Listing of locating words and elements

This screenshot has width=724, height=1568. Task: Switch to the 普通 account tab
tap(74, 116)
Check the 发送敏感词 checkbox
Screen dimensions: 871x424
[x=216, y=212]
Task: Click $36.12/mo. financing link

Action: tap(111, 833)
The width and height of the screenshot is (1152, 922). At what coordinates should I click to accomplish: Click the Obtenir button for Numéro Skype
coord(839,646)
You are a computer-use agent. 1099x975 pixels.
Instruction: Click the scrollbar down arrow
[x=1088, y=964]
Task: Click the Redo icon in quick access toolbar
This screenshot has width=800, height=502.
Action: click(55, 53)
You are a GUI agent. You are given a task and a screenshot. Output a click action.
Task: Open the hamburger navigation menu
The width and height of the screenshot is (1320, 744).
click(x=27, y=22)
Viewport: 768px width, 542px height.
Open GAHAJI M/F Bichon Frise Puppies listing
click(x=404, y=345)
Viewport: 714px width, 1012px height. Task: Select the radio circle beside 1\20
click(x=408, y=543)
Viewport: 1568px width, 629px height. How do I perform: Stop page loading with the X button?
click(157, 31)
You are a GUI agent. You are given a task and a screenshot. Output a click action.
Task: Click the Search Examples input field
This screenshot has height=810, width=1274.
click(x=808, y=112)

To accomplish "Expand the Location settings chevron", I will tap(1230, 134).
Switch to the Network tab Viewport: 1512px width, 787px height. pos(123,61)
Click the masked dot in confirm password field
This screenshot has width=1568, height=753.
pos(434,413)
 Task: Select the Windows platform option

■ **TASK TO COMPLETE**
Can you copy out the listing above word for word, keeping every line as it appears?

■ **ANSWER TO THE EXERCISE**
This screenshot has width=724, height=1568. Task: Switch to the 普通 account tab
tap(74, 116)
Check the 发送敏感词 checkbox
Screen dimensions: 871x424
[x=216, y=212]
Task: Click $36.12/mo. financing link

Action: tap(111, 833)
The width and height of the screenshot is (1152, 922). At what coordinates should I click to accomplish: Click the Obtenir button for Numéro Skype
coord(839,646)
You are a computer-use agent. 1099x975 pixels.
Instruction: Click the scrollbar down arrow
[x=1088, y=964]
Task: Click the Redo icon in quick access toolbar
This screenshot has width=800, height=502.
Action: click(55, 53)
You are a GUI agent. You are given a task and a screenshot. Output a click action.
Task: Open the hamburger navigation menu
The width and height of the screenshot is (1320, 744).
click(x=27, y=22)
Viewport: 768px width, 542px height.
Open GAHAJI M/F Bichon Frise Puppies listing
click(x=404, y=345)
Viewport: 714px width, 1012px height. Task: Select the radio circle beside 1\20
click(x=408, y=543)
Viewport: 1568px width, 629px height. How do I perform: Stop page loading with the X button?
click(157, 31)
You are a GUI agent. You are given a task and a screenshot. Output a click action.
Task: Click the Search Examples input field
This screenshot has height=810, width=1274.
click(x=808, y=112)

To accomplish "Expand the Location settings chevron", I will tap(1230, 134).
Switch to the Network tab Viewport: 1512px width, 787px height. pos(123,61)
Click the masked dot in confirm password field
This screenshot has width=1568, height=753.
pos(434,413)
 Task: Select the Windows platform option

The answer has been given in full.